Determine $n$ so that the difference between the $n$-th Taylor-polynomial of $\sin(x)$ with $x_0=0$ and $\sin(x)$ on $[-3,3]$ is at most $10^{-6}$?

Question

$\sin(x)$ can be expressed as a power series: $$\sin(x)=\sum_{n=0}^\infty (-1)^n\frac{x^{2n+1}}{(2n+1)!}$$

How can I determine how large $n$ has to be, so that the difference between the $n$-th Taylor-polynomial of $\sin(x)$ with $x_0=0$ and $\sin(x)$ on $[-3,3]$ is at most $10^{-6}$?

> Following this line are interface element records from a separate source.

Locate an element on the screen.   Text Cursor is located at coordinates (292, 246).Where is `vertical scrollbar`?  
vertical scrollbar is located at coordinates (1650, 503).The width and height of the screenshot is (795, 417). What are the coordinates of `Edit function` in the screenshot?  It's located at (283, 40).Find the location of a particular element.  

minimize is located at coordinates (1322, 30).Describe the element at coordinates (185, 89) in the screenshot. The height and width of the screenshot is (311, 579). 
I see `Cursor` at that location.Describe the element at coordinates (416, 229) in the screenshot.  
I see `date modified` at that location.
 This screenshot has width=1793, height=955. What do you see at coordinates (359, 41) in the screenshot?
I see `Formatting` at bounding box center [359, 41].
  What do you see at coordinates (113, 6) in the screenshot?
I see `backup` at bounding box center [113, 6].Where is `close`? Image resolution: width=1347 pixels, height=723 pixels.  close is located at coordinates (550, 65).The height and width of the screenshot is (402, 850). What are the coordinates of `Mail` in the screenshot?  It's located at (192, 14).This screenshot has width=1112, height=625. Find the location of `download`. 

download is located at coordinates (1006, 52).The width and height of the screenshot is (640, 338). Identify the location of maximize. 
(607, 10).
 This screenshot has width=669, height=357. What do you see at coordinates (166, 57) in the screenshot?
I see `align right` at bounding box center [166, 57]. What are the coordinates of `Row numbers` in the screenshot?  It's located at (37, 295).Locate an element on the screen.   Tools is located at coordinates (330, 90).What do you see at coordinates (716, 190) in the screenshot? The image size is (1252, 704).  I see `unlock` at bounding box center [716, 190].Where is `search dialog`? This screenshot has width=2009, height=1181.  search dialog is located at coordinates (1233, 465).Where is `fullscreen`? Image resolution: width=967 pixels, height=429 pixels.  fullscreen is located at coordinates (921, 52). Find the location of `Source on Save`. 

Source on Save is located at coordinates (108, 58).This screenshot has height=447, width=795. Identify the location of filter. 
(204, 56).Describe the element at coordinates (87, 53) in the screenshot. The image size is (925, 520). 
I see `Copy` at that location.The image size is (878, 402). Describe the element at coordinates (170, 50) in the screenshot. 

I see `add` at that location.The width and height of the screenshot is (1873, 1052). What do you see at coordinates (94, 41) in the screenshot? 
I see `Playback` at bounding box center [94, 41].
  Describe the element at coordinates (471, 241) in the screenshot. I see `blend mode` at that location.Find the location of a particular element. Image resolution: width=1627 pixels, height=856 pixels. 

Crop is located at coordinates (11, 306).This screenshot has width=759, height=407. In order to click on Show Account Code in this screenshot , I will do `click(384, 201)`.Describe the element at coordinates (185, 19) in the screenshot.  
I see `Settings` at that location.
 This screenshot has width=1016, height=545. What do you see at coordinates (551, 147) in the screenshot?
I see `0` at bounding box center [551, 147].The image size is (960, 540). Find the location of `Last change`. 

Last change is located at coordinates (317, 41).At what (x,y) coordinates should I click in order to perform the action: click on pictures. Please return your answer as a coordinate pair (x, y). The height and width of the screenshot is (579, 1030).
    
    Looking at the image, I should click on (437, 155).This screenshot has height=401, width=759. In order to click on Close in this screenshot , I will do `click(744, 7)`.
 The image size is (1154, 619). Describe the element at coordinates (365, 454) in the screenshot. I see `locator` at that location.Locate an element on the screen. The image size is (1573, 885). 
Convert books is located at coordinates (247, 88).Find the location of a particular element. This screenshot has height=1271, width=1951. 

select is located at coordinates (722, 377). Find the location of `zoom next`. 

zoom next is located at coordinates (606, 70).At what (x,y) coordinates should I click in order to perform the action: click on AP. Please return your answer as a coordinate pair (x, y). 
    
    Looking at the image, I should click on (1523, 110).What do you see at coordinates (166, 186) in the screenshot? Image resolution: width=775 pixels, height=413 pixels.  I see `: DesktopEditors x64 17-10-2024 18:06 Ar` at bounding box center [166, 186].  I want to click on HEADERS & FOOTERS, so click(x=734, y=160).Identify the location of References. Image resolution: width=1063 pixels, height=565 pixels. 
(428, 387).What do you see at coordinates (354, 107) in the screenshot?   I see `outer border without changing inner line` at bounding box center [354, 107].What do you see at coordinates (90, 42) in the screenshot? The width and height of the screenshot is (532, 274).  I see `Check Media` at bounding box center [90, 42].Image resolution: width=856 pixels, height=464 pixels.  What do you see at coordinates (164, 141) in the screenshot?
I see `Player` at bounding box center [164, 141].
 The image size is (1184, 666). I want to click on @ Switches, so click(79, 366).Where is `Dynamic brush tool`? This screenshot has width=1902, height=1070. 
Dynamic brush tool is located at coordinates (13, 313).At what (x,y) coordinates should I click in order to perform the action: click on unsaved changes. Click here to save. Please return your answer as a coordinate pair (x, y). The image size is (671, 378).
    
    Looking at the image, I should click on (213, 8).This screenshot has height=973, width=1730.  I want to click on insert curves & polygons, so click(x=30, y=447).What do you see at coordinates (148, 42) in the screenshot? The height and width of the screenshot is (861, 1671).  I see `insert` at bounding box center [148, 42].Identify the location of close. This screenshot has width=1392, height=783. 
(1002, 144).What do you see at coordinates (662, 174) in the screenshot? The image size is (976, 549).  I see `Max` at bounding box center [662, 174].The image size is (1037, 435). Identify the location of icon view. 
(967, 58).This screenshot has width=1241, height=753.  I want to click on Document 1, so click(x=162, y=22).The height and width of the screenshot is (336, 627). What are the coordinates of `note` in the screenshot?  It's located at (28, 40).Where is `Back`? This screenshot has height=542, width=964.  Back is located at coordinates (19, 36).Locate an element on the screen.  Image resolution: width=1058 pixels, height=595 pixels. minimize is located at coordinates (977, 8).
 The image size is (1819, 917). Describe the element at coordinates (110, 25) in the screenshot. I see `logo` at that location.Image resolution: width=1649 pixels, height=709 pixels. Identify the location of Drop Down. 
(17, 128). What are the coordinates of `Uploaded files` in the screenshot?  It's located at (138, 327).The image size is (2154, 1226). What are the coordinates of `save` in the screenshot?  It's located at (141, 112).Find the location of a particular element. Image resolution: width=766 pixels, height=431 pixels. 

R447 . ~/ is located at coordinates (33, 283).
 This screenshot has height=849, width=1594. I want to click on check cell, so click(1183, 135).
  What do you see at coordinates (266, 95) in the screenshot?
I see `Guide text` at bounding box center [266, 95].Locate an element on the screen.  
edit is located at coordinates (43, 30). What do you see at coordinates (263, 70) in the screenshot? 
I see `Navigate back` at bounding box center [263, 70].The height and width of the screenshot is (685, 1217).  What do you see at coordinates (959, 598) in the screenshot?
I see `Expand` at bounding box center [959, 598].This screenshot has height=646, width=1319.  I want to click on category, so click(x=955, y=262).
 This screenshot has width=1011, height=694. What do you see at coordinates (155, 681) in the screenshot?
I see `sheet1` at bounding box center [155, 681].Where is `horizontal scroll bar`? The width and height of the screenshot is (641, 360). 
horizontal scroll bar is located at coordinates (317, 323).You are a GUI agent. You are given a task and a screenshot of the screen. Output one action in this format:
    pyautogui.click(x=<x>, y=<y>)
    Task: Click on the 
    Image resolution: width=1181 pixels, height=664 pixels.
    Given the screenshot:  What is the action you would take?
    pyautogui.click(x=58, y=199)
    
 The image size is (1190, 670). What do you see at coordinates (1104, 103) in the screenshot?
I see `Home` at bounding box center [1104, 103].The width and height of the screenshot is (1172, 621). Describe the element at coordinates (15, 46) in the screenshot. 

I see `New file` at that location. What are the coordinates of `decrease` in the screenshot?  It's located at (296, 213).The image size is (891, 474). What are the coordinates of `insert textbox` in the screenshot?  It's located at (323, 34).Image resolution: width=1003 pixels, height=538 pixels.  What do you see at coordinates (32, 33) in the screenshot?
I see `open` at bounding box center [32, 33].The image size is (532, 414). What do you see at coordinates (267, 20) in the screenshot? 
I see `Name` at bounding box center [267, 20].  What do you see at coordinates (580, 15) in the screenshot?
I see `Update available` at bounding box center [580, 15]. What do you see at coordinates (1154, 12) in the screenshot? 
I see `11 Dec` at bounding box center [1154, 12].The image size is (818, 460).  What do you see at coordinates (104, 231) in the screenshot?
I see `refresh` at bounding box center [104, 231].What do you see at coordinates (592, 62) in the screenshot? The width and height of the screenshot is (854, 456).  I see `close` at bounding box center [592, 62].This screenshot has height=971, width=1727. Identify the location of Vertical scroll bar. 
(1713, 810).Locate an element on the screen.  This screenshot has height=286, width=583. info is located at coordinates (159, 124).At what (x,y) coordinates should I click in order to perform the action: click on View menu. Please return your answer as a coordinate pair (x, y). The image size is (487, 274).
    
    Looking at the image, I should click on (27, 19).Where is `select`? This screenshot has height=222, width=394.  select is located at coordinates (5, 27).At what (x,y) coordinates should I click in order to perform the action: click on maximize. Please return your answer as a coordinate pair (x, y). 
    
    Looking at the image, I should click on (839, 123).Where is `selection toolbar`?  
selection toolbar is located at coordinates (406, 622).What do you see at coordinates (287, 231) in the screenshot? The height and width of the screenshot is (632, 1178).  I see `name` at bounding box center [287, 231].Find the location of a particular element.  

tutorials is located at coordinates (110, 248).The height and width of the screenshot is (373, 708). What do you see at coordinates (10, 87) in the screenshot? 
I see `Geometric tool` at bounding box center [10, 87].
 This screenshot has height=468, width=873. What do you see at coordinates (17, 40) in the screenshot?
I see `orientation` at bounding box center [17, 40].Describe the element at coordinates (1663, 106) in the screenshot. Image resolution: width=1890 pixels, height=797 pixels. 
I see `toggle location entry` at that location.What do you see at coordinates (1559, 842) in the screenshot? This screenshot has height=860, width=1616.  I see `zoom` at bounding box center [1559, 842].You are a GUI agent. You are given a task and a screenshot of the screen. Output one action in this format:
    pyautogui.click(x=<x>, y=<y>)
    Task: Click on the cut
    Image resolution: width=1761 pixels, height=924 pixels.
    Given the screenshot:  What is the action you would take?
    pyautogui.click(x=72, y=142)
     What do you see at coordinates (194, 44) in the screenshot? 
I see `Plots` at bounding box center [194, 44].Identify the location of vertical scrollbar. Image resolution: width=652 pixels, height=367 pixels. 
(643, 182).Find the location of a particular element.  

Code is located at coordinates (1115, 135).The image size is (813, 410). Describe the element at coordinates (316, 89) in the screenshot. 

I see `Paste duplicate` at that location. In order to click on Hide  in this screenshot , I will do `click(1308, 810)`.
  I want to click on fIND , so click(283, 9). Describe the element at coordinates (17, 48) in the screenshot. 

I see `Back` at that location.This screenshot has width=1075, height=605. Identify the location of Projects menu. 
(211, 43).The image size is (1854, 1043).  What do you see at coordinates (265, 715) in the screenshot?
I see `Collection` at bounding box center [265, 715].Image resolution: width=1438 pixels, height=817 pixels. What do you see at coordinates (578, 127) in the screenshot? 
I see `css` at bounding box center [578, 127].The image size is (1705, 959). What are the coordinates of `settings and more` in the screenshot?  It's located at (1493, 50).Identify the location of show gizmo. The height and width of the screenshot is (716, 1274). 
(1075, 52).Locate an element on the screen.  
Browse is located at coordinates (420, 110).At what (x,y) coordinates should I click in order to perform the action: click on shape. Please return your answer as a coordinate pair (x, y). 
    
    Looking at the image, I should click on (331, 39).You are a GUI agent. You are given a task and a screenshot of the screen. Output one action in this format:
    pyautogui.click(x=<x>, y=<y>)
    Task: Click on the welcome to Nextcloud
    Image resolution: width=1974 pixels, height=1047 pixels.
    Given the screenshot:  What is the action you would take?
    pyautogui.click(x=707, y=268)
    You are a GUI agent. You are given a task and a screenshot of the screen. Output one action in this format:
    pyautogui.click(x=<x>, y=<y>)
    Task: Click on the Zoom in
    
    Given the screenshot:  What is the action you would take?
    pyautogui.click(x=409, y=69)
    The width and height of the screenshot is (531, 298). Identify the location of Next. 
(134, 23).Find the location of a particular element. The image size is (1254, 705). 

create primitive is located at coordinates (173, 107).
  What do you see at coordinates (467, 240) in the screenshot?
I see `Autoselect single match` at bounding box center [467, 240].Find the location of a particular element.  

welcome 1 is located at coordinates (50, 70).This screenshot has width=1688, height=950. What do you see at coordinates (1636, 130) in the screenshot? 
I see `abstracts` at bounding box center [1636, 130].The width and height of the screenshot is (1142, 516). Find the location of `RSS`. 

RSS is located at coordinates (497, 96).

I should use the Lagrange-remainder to answer this question: $$R_n(x,x_0)=\frac{f^{n+1}(\xi)}{(n+1)!}(x-x_0)^{n+1}$$

Answer 1

The series would diverge at the egde of the interval $[-3,3]$, so the remainder at the endpoints should be less than $10^{-6}$. $|f^{(n+1)}(\xi)|$ < 1, hence we have $$|R_n| \le \frac{(x-x_0)^{n+1}}{(n+1)!}$$ Next since we have two unknowns we need to do trial and error.

| n |  upper bound |
| 1 |      4.5     |
| 2 |      4.5     |
| 3 |      3.8     |
| 7 |       .43    | 
|10 |       .016   |
|15 |      1.1e-5  |
|16 |      2.0e-6  | 
|17 |      3.3e-7  |

So 17 I guess. Following are the values I computed using a python program.

0  ==>  2.85887999194
1  ==>  1.64112000806
2  ==>  0.38387999194
3  ==>  0.0500485794884
4  ==>  0.00419249194013
5  ==>  0.000245413904023
6  ==>  1.06191254474e-05
7  ==>  3.53718672796e-07
8  ==>  9.35337529651e-09

We get error less than $1e-6$ after the 7th term in the series. Which means we need to take terms till $x^{15}$.